Though it is quite understandable that Miss Beyer was not wanted in her confidential secretarial position, the evidence supports the finding that her discharge violated both the letter and spirit of the Act.
The evidence does not sustain the Company's insistence that Miss Beyer has obtained other employment equivalent to that from which she was discharged. The testimony on this point is tenuous; it might have been more clear and definite, but it points to only temporary employment. The replacement of Miss Beyer with the Company is a matter which the Board can adjust.
Also, the form and wording of the "cease and desist" notice, which the Board has ordered the Company to post, should be agreed upon. ( National Labor Relations Board v. Pennsylvania Greyhound Lines, 303 U.S. 261; National Labor Relations Board v. Mackay Radio Tel. Co., 304 id. 333.) Unnecessary embarrassment to the Company is to be avoided.

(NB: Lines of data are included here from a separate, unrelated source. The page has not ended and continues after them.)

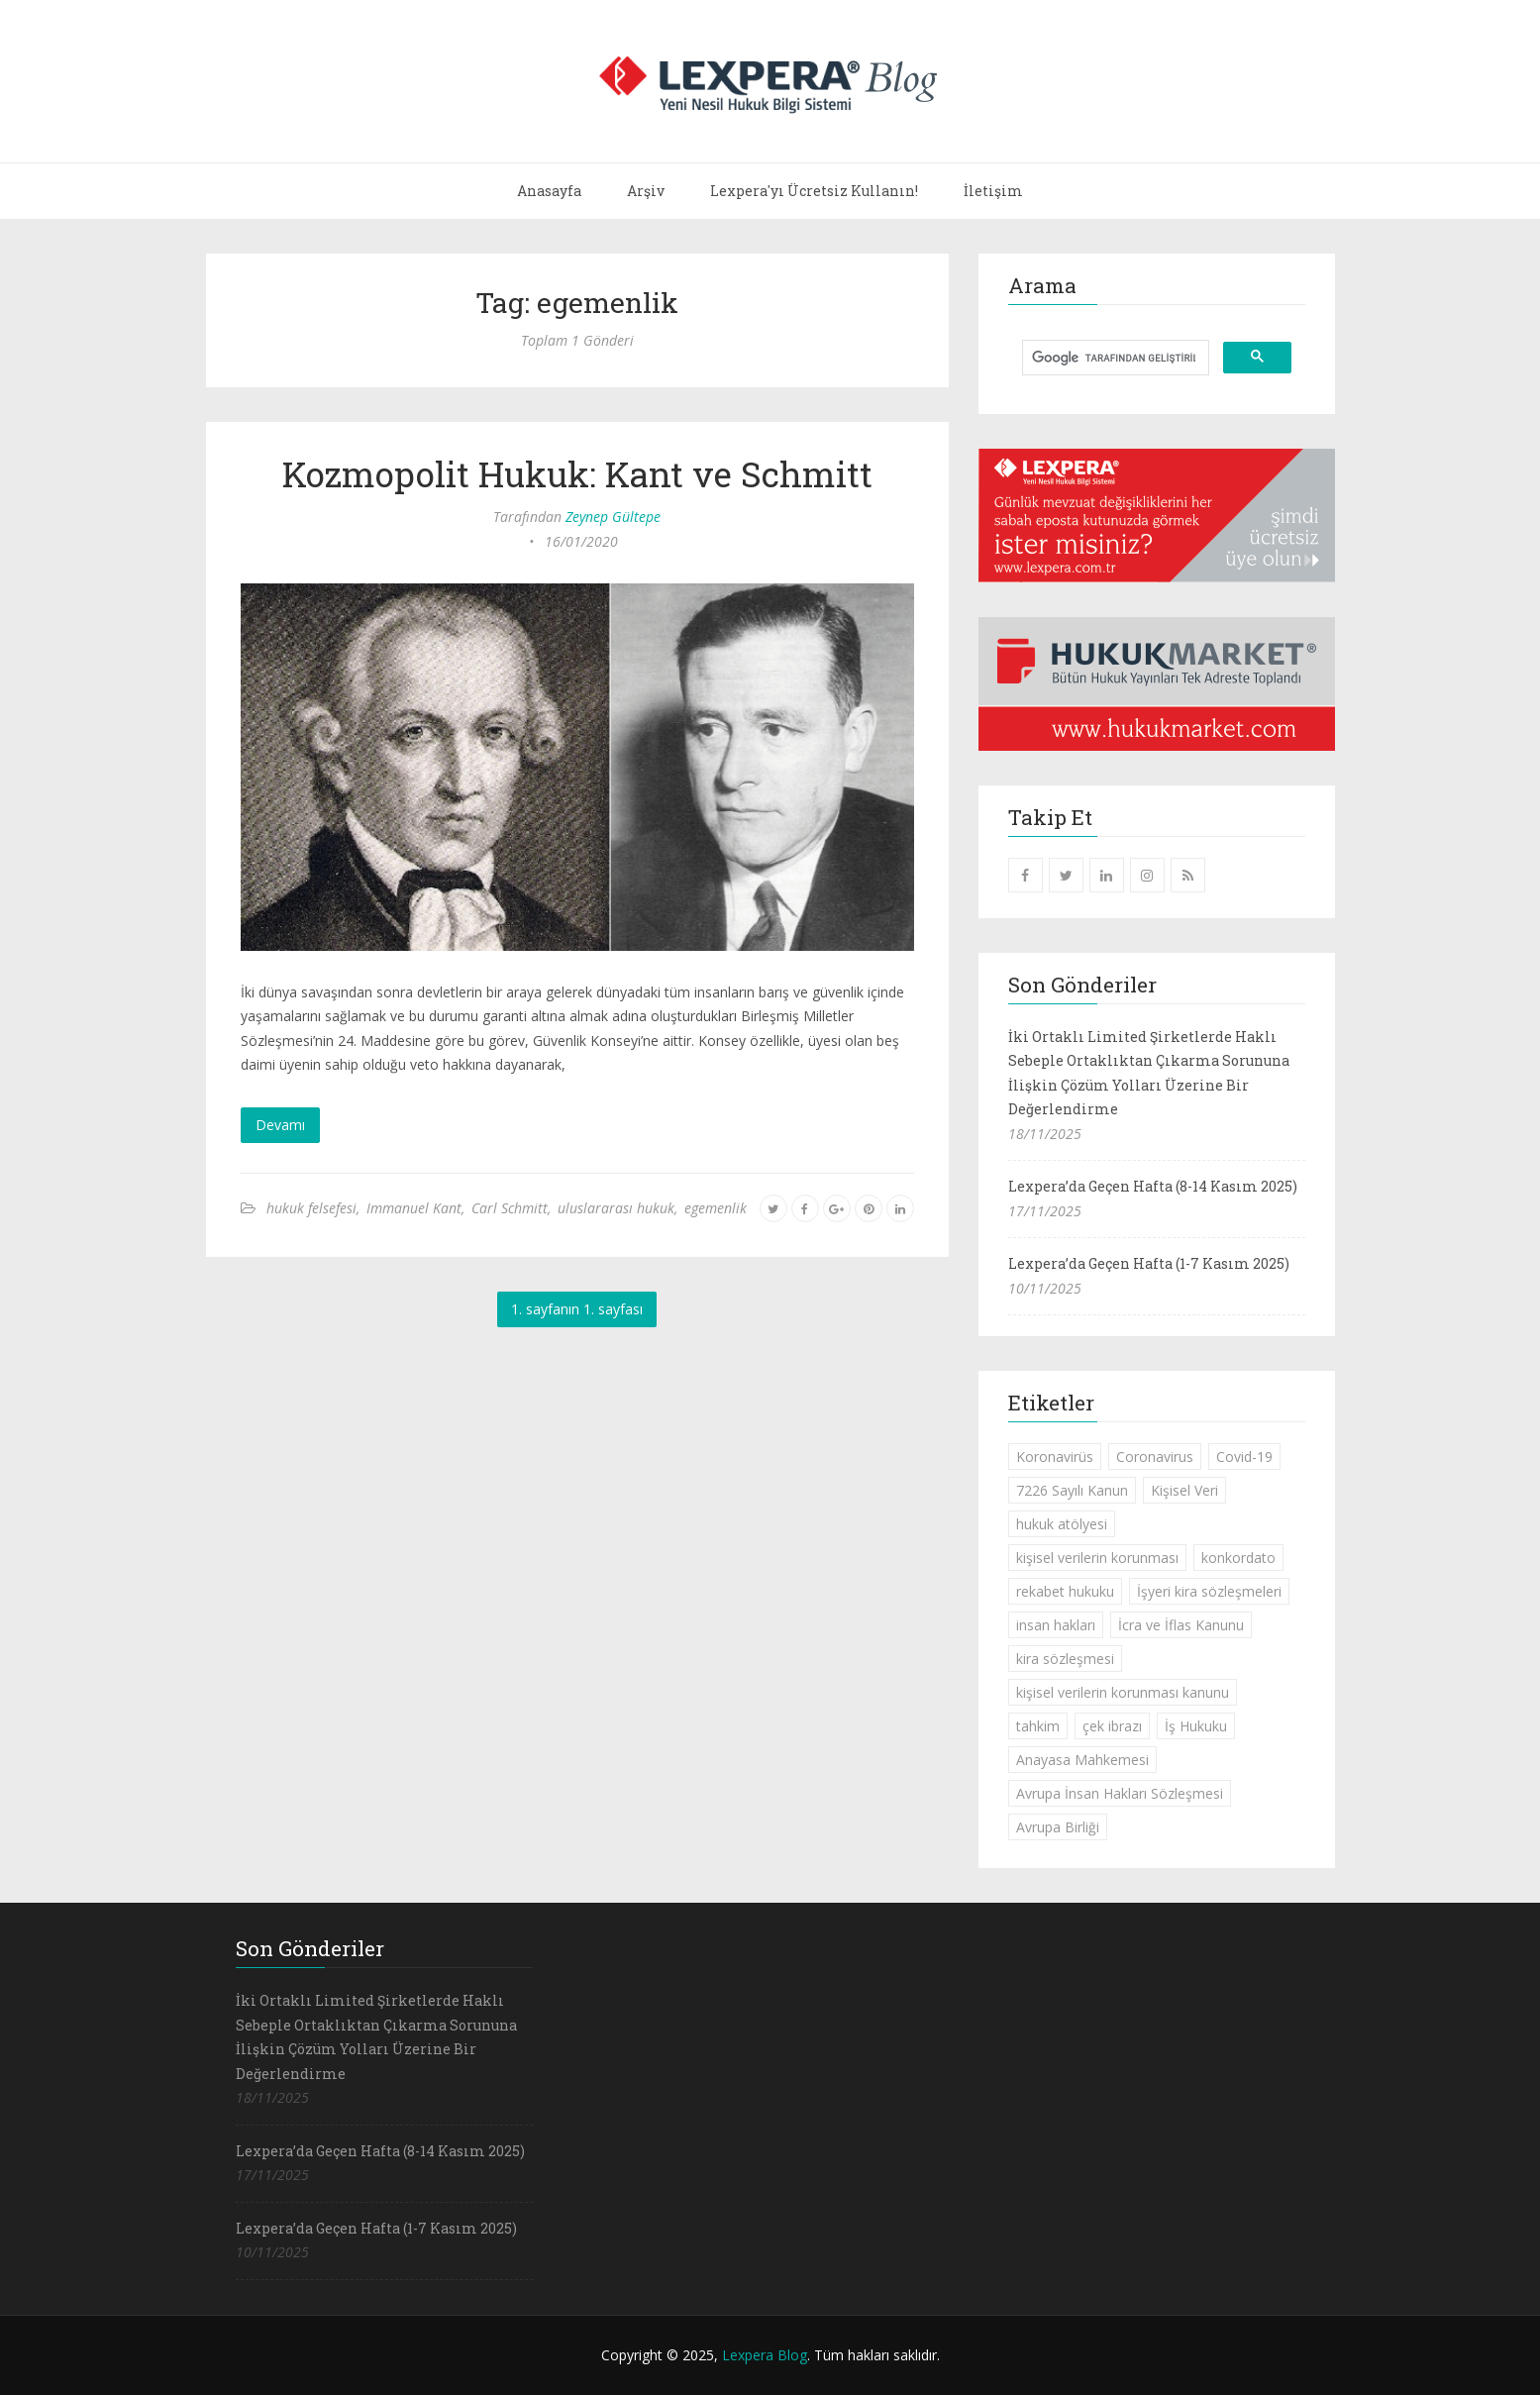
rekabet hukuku (1065, 1591)
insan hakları (1055, 1624)
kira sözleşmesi (1065, 1658)
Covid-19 (1244, 1456)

It may be, as some earnestly urge, that the Act goes too far. There are those who hold that the Act accords rights to the workers which are denied to the employer, and that the influence of the Act is not sufficiently unifying or moderating. But the abuses which the Act seeks to cure were acute and rampant. And it is not improbable that the weight of the abuses has freighted the scales on the side of the worker instead of keeping them equably and equitably balanced between employer and employee. Certainly the Act invests the Board with vast and drastic powers. If, however, the Act requires modification the job is the Legislature's, not the court's. The Act is a legislative mandate which the court must obey and enforce.
It follows that the motion of the Board for an enforcement order must be granted, and the motion of Mutual for a vacation or modification denied. Settle order accordingly.
Concluding, but not as an afterthought, the court thanks counsel for their helpful briefs, which presented the facts and the law with exceptional thoroughness and skill.